Since it was based on philosophers who believed it was necessary to rationalize about medicine, it was sometimes called the Rationalist school, and physicians called rationalists.

Since it was based on the belief that health was determined by a balance of the four humors (blood, phlegm, black bile and yellow bile) of Hippocrates, and diseases caused by an imbalance thereof, it was often called the Humoral school, and physicians called humoralists.

And, finally, since it was based on the dogma of Hippocrates, it was also called the Dogmatic school, and physicians called dogmatists or dogmatici. 

Regardless of the name, the general idea here is best explained by medical historian Edward Withington in 1894:  (3, page 57)
The ancient Greeks loved talking; his mind was more philosophical than scientific, and he preferred to speculate on things in general rather than to investigate particular facts... A Hippocratic writer had said, 'The physician who is also a philosopher is godlike.' This became the motto of the dogmatic school, was made the excuse for an immense amount of useless speculation, and was finally taken as the text of a special treaties by Galen himself. (3, page 57)
The dogmatic school of medicine was generally taught at the School of Cos, and was based on the opinions of Hippocrates, yet it was also based on the Stoic philosophy. This led to much "useless speculation," (3, page 57)

Part of this "useless" speculation was that diseases were caused by imbalances of the four elements and humors, and remedies were a means to re-establish the balance.  Remedies may be as simple as a lifestyle change, and as harsh as bleeding and purging.  Any particular remedy did not require any specific evidence that it worked.

You can  also learn more about Hippocratic medicine by reading about the medical wisdom of Hippocrates.

Followers of this school believed in the importance of studying anatomy, and often performed autopsies on animals such as pigs, monkeys and apes.  They performed autopsies on humans if possible, although this was frowned upon and illegal in the ancient world.  Human autopsies were performed when permission was granted, and in such cases was usually performed upon stolen corpses or, worse, live prisoners.

They had a basic understanding of human anatomy: the layout of the main organs, the vessels that line the body.  They understood the importance of correlating medicine with physiology.  The obvious problem with their school was the reliance on opinions as opposed to observation, experience and science.  Of course when the school was formed there was no knowledge of any of those things.  (3, page 60)

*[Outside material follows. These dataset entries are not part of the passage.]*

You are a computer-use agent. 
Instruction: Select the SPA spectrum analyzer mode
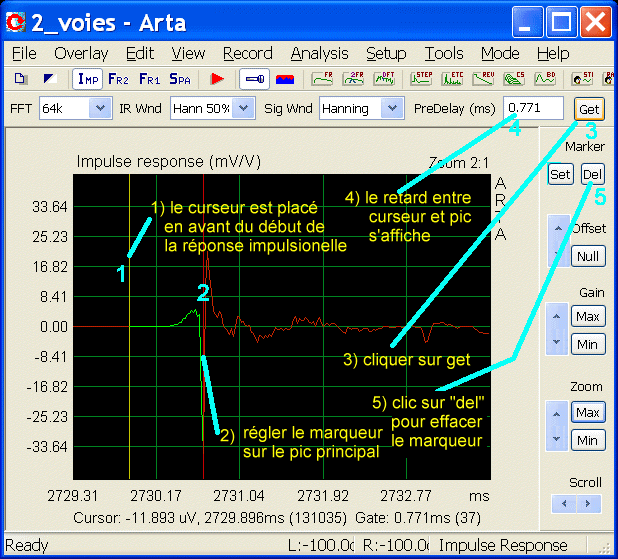click(180, 79)

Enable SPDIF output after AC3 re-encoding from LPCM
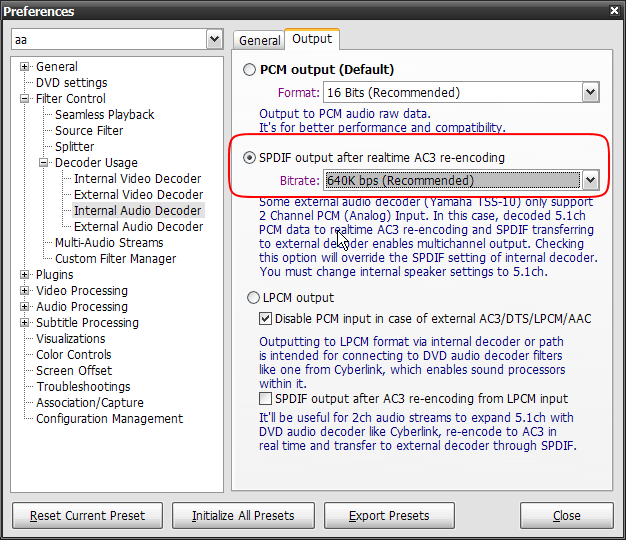[x=265, y=399]
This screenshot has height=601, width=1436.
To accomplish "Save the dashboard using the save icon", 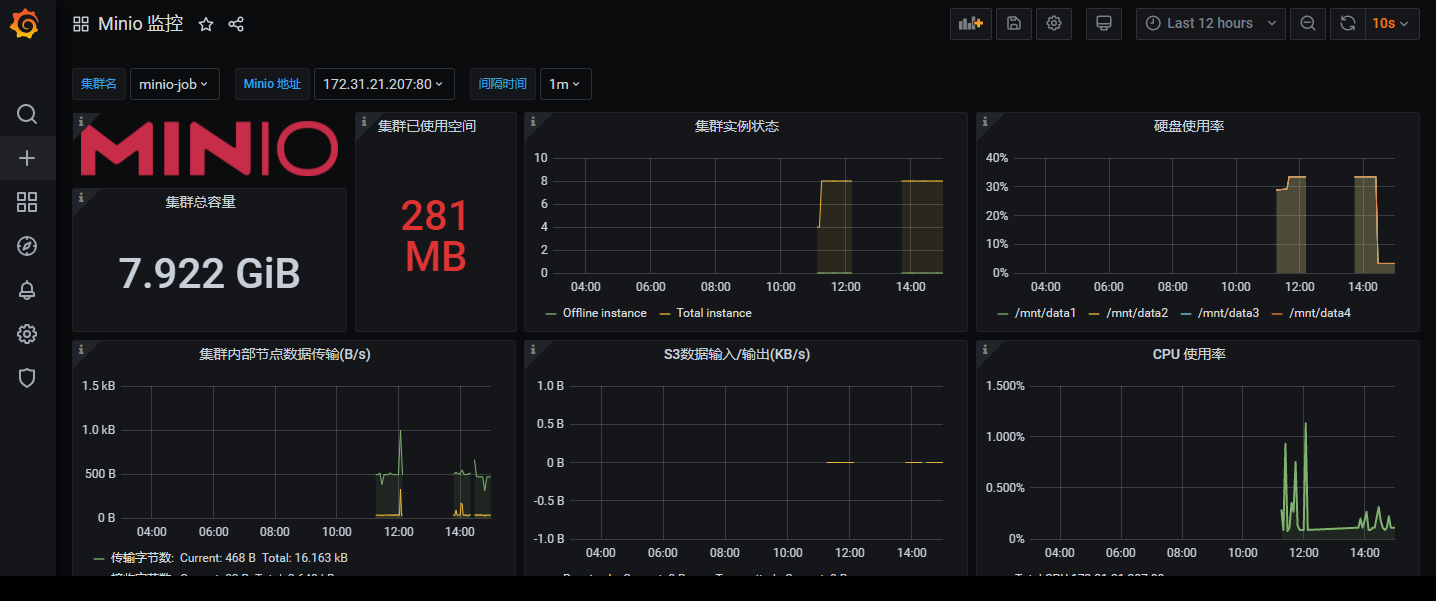I will [1013, 23].
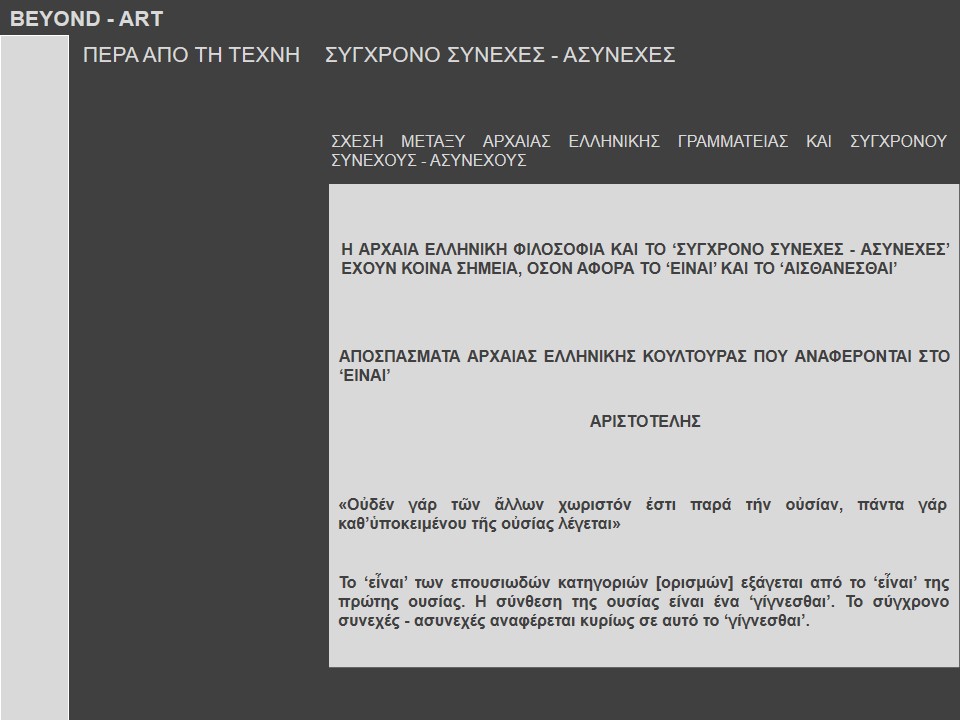Image resolution: width=960 pixels, height=720 pixels.
Task: Click the ΣΧΕΣΗ ΜΕΤΑΞΥ ΑΡΧΑΙΑΣ ΕΛΛΗΝΙΚΗΣ ΓΡΑΜΜΑΤΕΙΑΣ heading
Action: click(638, 142)
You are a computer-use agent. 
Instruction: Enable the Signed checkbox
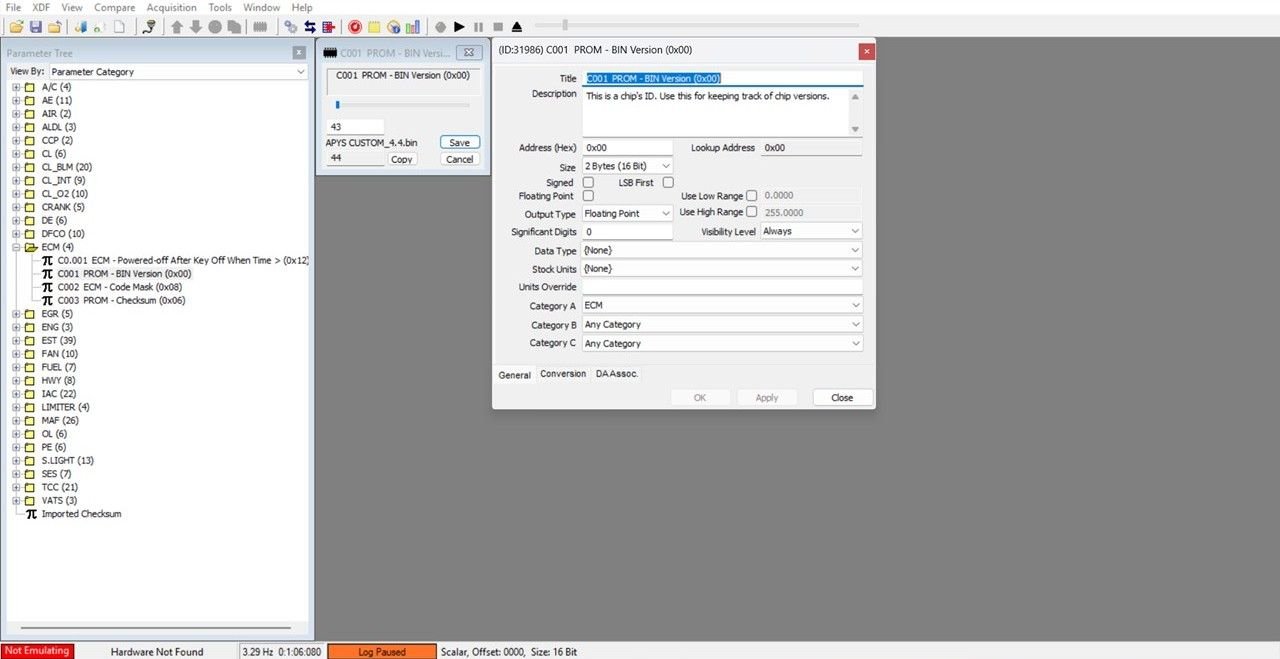click(588, 183)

By about 50 A.D., when most referred to it as the Humoral or Rational School, it was under fierce competition by four other schools that also formed in Greece. Despite this competition, the basic tenants of this school would be followed by physicians all the way to the middle of the 18th century.

References:
  1. "Rationalism (philosophy), Encyclopedia Britannica.com, http://www.britannica.com/EBchecked/topic/492034/rationalism
  2. Withington, Edward Theodore, "Medical History from the Earliest Times," 1894, London
  3. Watson, John, "Medical Profession in Ancient Times, "
  4. Magill, Frank N., editor, "Dictionary of World Biography," Volume I: The Ancient World, 1998, Salem Press Inc., California
  5. Meryon, Edward, "History of Medicine: comprising a narrative of its progress from the earliest ages to the present and of the delusions incidental to its advance from empericism to the dignity of a science," volume I, London, 1861,
  6. Adams, Charles, Kendall, editor, "Johnson's Universal Cyclopedia: A new edition," volume V, A. Johnson Company, New York, 1894
  7. Garrison, Fielding Hudson, "An introduction to the history of medicine: with medical chronology, Bibliographic data and test questions," 1913, Philadelphia and London, W.B. Saunders company
  8. Neuburger, Max, writer, "History of Medicine," 1910, translated by Ernest Playfair, Volume I, London, Oxford University Press

Wednesday, November 5, 2014

3533-2600 B.C.: The birth of rational/civilized medicine

While many think of Imhotep (2650-2600 B.C) as the first physician,
chances are there were probably many others before him.
Yet he was so impressive for all he accomplished in his life,
that he is the one remembered by ancient accounts.
Among the first things I learned in my study of medicine in primitive and ancient societies was, given the limited medical wisdom of these people, they "rationalized" medicine to the best of their ability. They "rationalized" disease as being caused by evil spirits, demons, ghosts and gods. While we may think of this mythology and irrational, to them it was quite rational. (1, page 248)

We must keep this in mind as we continue our quest to learn the history of medicine, the history of respiratory therapy, and the history of asthma.  Our quest today, however, is to learn about the time in history when what we consider to be rational  medicine was born.  We want to know at what point in history physicians started prescribing medicine that was not mythical, and might actually make your breathing easier, or make your chest pain go away.

To prevent confusion of the term "rational," many historians use terms like magical, religious, or magico-religious to refer to mythology and religious medicine, and terms like civilized, empirico-rational, or natural to refer to real remedies.  Personally, I like the terms magico-religious and civilized, and for this reason I will try to use these terms throughout this history. Still, it's important to understand the confusion here, as the various terms continue to pop up in various historical writings. (2)(4)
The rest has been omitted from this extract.